Il y a quelques années a commencé la mode du micro entrepreneur. Chaque année, des centaines de milliers de personnes se lancent dans l’entrepreneuriat. Et font faillite.
Pourquoi ? Elles n’ont pas la moindre idée de ce que signifie une entreprise. Particulièrement en France, qui est un enfer administratif. Ce sont des illuminées. Elles pensent que l’entrepreneuriat c’est la liberté, semble-t-il. Et elles sont victimes d’un massif lavage de cerveau. A la fois des entreprises (licenciement sans douleur), de l’Etat et de Pôle emploi (elles sortent des chiffres du chômage), du GAFA, qui leur fait croire que vendre c’est abreuver les réseaux sociaux de fautes d’orthographe, et de toutes les idées socialement avancées des influenceurs de la morale bien pensante.
Le plus surprenant est qu’elles ne sont pas les seules à se bercer d’illusions.

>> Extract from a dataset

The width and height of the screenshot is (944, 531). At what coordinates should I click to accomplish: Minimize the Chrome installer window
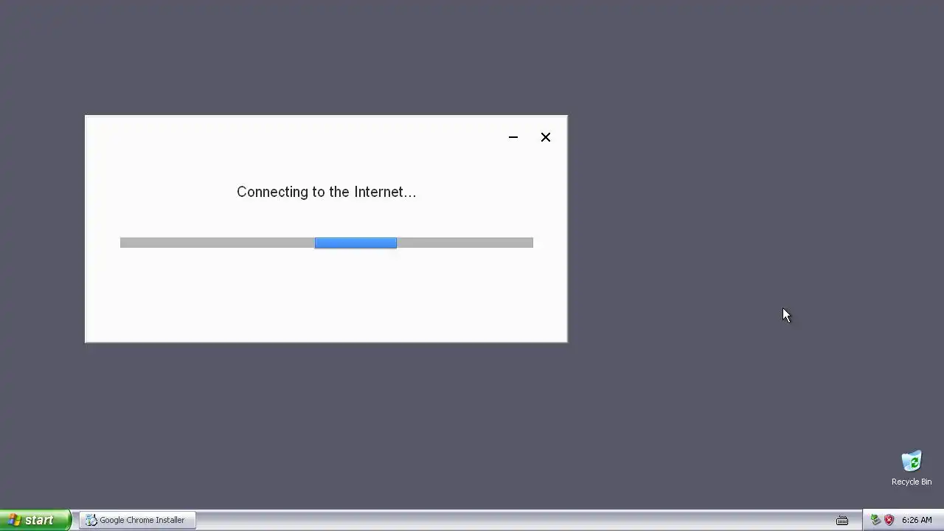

Je mène une étude auprès des « start-up industrielles ». J’ai même publié plusieurs rapports à leur sujet. Eh bien, avec le recul, un petit recul de quelques mois, je suis surpris par le nombre de faillites de celles qui paraissaient les mieux installées. J’imagine qu’elles doivent incriminer les investisseurs, qui ne croient pas en elles. Seulement, lorsque l’on se penche sur leur histoire, on découvre qu’il y avait un vice dans leur modèle économique, une « erreur de débutant ». Au contraire, c’est grâce à la générosité des financements publics qu’elles sont allées aussi loin en dépit d’un handicap rédhibitoire.
Morale ? L’homme est bien peu régi par la raison. Il est le fruit des idées du moment.